Monday, 3 January 2022

Resident Evil: Welcome to Raccoon City



With Paul WS Anderson and Milla Jovovich out of the picture, it falls to Johannes Roberts to reanimate the big screen ambitions of Capcom's hugely successful video game series. Resident Evil: Welcome to Raccoon City goes back to the original PlayStation games - or, rather, the recent remakes of those first few entries - to tell the story of small town America on the verge of collapse. Instead of a designer virus transmitted from a chemical weapons facility to the wider population via infected wildlife though, writer-director Roberts locates Raccoon City firmly within the American poison belt. Portrayed in the console series as a warren of interconnected shops and bars - distinctly Japanese urban planning transplanted to Midwestern America - this Raccoon City is a predominantly working class podunk that has been slowly and methodically contaminated over the course of decades. 

While Kaya Scodelario's Claire Redfield roots around dingy suburbs in search of her brother, the mother and child next door loom in their rundown home, peering out of windows so we can note that their scalps have been picked clean. Across town, a truck stop waitress weeps blood and thinks nothing of it - spontaneous haemorrhaging apparently an everyday occurrence in this neighbourhood. When an enforced lockdown goes into effect the town's police are subordinated then routed. Gas mask commandoes line the roads, executing the handful of citizens who have made it as far as the blockades. In its early passages Welcome to Raccoon City, a period piece set in the late 1990s, captures the rhythms of that era's straight-to-video action horror; specifically the micro-budget sequels destined for Blockbusters. 
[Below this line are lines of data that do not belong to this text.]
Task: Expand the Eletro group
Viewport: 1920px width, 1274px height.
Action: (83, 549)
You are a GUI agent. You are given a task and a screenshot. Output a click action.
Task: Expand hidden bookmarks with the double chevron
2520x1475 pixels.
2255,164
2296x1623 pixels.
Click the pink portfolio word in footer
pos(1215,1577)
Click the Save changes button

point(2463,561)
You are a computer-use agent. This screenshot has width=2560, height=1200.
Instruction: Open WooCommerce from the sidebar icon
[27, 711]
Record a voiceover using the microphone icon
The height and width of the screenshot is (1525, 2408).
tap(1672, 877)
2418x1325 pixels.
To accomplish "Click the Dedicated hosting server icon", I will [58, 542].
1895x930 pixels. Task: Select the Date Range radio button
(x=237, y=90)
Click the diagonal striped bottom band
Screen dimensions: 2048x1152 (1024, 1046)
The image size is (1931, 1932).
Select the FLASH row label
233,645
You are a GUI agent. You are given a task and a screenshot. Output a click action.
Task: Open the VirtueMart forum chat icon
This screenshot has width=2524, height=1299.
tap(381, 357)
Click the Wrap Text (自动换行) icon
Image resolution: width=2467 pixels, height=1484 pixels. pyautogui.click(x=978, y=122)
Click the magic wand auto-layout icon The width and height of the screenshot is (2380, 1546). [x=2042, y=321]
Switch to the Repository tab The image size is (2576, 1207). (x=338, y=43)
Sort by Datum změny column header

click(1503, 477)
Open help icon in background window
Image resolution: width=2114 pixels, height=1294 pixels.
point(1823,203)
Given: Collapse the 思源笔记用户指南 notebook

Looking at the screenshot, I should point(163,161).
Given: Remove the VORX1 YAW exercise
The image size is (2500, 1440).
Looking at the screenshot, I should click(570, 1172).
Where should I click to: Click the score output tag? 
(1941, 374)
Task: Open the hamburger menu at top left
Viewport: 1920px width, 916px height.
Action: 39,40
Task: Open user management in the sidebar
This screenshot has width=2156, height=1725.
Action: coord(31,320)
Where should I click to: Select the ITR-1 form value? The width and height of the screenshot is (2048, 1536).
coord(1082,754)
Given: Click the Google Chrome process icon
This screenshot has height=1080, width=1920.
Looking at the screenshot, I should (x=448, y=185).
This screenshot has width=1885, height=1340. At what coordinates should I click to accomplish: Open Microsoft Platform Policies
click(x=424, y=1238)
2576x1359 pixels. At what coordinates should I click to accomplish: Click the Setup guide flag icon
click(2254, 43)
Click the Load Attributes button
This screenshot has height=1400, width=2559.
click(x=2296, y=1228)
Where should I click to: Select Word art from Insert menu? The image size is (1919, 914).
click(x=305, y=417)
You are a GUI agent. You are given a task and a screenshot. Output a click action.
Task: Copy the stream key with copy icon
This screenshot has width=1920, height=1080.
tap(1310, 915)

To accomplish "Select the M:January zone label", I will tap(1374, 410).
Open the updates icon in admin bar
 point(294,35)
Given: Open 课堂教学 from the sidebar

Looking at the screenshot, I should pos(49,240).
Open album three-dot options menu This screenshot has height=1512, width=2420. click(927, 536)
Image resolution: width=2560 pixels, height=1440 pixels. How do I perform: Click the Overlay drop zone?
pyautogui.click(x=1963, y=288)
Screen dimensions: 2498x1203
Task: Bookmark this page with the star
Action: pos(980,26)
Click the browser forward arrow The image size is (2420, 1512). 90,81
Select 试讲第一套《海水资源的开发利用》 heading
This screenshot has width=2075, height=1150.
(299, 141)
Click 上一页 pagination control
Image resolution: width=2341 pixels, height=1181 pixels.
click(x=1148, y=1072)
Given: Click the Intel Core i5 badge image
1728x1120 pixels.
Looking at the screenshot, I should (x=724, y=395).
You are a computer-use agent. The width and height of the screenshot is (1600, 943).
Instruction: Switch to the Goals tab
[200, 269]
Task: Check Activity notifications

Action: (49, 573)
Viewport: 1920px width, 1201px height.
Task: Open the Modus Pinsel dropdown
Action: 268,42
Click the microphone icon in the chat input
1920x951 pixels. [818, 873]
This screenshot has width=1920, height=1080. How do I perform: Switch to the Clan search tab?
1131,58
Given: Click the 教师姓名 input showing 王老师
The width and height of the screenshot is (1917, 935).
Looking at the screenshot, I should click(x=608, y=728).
Roberts and cinematographer Maxime Alexandre manufacture the look and feel of a Dimension Films shelf-filler - from the pitch black sets broken up by gun mounted torches to a sulphurous, emergency exit, approach to lighting. As Welcome rattles on towards its conclusion though this niche approach to entertainment completely breaks down into a rote, unexciting, remix of its source material. Roberts' film leaps back-and-forth between the Spencer Mansion from the original Resident Evil and the equally labyrinthine police station from Resident Evil 2; events in either location failing to build a collective tension or even trigger some unseen, diabolical, mechanism. The insidious evil of a pharmaceutical corporation that keeps a paramilitary unit on its books gets away from Roberts as well, Welcome preferring to default to an aimless series of confrontations with crude, computer generated, creatures.